• **Goal of the exercise**
For the material below, output exactly the span from the line with "You are a GUI" to the line with "The width and", including both, and nothing besides.

• **Records to process**

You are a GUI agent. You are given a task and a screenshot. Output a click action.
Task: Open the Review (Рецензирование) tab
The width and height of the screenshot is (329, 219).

* * *

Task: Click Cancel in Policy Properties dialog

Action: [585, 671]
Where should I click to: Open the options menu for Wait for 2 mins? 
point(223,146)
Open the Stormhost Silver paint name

==

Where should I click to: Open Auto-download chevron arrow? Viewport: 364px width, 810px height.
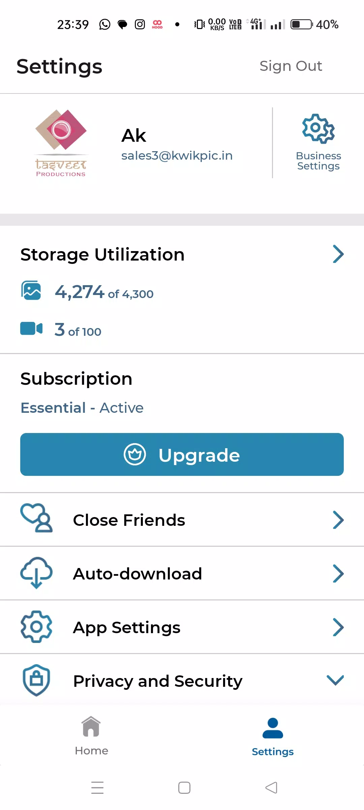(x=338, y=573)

• **Result of this exercise**
You are a GUI agent. You are given a task and a screenshot. Output a click action.
Task: Open the Review (Рецензирование) tab
The width and height of the screenshot is (329, 219).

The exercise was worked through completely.